Sentiment Analysis: Part3

Adena Lin
December 18, 2015

Intro

Here we will determine the sentiments of professor reviews on RateMyProf.com.

Text reviews will be analyzed on word-level, with the predicted sentiment being determined by the higher number of either positive or negative words. For reviews with an equal number of positive and negative words, they will be rated as “neutral”.

The predicted sentiment will be compared to the numeric ratings on RateMyProf (specifically the “Helpfulness” and “Clarity” ratings) and to coded ratings by people.

Importing the lexicons

One common word found in reviews was added to the positive and negative lexicons, respectively.

# import +/- word lists

positiveWords <- scan("lexicon/positive-words.txt", what = 'character')
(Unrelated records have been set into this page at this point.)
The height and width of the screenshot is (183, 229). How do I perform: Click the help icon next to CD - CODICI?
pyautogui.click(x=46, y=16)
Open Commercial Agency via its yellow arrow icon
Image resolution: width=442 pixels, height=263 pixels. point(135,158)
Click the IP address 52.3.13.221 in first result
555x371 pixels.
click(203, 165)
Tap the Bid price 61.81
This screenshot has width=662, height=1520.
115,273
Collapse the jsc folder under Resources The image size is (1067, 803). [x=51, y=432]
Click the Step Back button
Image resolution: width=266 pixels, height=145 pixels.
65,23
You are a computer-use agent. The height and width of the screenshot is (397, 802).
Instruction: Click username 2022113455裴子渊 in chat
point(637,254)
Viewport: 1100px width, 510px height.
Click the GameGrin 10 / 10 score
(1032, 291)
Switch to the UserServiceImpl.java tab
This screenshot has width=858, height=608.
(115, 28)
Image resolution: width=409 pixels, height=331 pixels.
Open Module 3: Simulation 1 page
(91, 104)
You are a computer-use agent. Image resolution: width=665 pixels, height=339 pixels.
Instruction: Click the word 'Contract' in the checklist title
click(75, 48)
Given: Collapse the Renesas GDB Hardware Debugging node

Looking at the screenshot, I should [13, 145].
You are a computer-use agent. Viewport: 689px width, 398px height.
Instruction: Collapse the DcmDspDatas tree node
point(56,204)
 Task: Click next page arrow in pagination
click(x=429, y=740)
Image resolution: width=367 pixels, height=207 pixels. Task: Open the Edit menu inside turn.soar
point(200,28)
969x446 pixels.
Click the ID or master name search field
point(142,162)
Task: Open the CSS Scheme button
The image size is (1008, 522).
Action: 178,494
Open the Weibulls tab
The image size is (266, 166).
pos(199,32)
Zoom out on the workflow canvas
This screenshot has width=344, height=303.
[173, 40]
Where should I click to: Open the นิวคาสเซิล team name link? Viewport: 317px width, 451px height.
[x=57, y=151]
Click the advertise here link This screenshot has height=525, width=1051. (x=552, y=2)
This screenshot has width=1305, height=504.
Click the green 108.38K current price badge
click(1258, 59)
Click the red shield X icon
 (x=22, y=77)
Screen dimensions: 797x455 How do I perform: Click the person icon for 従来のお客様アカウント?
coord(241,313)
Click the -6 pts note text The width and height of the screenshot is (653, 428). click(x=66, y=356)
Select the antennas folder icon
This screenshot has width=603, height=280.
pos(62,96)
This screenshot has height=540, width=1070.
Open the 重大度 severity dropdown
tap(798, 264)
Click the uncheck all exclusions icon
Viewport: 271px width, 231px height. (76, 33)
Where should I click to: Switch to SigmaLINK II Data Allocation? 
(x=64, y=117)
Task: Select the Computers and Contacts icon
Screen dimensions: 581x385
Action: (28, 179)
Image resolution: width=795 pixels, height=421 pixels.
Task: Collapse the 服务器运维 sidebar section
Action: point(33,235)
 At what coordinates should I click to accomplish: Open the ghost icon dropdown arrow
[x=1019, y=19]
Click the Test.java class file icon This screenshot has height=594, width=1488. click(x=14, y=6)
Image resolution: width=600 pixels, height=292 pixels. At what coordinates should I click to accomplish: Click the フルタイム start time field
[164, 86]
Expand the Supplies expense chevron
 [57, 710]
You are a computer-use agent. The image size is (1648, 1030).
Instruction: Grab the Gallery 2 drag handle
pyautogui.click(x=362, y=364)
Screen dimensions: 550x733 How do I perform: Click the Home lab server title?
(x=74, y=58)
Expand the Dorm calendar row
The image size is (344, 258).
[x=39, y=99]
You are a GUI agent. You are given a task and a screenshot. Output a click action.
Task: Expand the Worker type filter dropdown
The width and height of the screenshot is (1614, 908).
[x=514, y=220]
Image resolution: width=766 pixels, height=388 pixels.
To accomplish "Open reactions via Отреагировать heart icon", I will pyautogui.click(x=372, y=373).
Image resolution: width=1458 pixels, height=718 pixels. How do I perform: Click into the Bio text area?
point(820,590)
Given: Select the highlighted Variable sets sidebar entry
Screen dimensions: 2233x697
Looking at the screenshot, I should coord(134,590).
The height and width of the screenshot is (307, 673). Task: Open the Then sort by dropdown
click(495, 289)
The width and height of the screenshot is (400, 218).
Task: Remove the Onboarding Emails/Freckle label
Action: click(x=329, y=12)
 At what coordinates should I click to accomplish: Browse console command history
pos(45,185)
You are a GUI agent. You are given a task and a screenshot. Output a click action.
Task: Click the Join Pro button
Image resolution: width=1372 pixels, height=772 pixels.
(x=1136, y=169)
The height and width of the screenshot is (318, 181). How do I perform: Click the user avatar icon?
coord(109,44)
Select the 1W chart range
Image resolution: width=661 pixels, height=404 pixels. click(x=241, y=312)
positiveWords[2007] <- c('funny')

negativeWords <- scan("lexicon/negative-words.txt", what = 'character')

negativeWords[4784] <- c('tough')

Webpage scraping

# enter website url (find professor's rating page) to scrape
uwaterloo <- read_html("http://www.ratemyprofessors.com/ ShowRatings.jsp?tid=1793811")

webData <- uwaterloo %>%
  html_nodes(".commentsParagraph") %>%
  html_text() %>%
  as.character()

print(webData)
# this should give a list of reviews from the first page of the website

Text processing

# remove punctuation & line breaks
reviews <- lapply(webData, gsub, pattern = '[[:punct:],\n,\r]', replacement = '')
# change all words to lowercase
reviews <- tolower(reviews)

Run reviews through word-matching function

sentimentFunction <- function(sentences, positiveWords, negativeWords, .progress='none')
...

# remove blank reviews
results <- results[!(gsub("[[:space:]]", "", results$review) == ""), ]

Create sentiment column

# formula: if #positive words > #negative words, then 'positive'
# equal values = 'neutral'
for(i in 1:length(results$review)) {
  if (results$positive[i] > results$negative[i]) {
    results$predicted[i] <- "positive"
  } else if (results$positive[i] < results$negative[i]) {
    results$predicted[i] <- "negative"
  } else {
    results$predicted[i] <- "neutral"
  }
}

This column will hold the predicted values.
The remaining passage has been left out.